#### Data for this task:
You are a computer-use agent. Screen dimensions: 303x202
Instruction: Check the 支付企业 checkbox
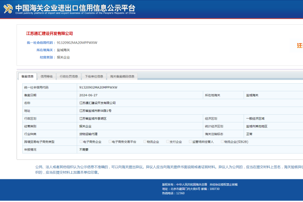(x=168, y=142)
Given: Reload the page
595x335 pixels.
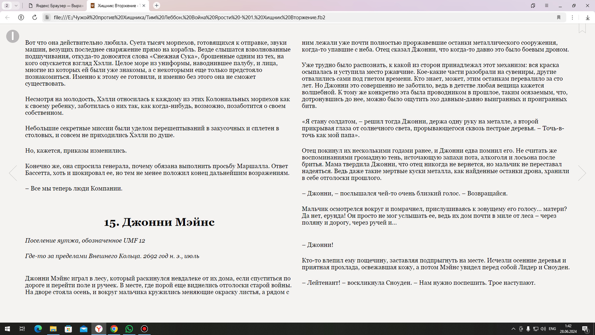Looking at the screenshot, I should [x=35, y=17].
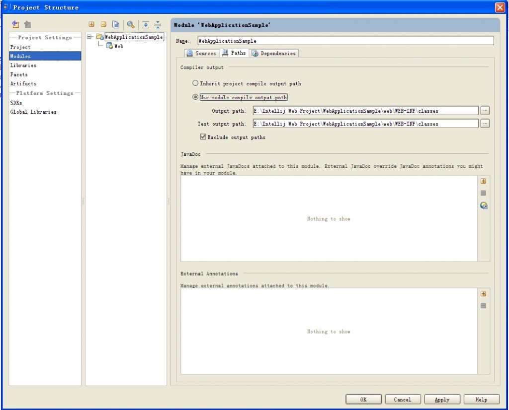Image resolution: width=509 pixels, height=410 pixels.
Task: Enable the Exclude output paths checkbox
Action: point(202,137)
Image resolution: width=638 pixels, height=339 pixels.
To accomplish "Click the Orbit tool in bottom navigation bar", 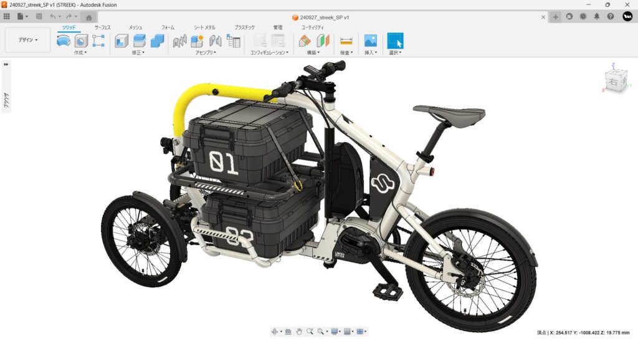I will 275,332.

#### What to do:
Select every line of the records that contains the string "checkbox", matching case exactly.

#### Output for this exercise:
Instruction: Check the 支付企业 checkbox
Task: Enable the Exclude output paths checkbox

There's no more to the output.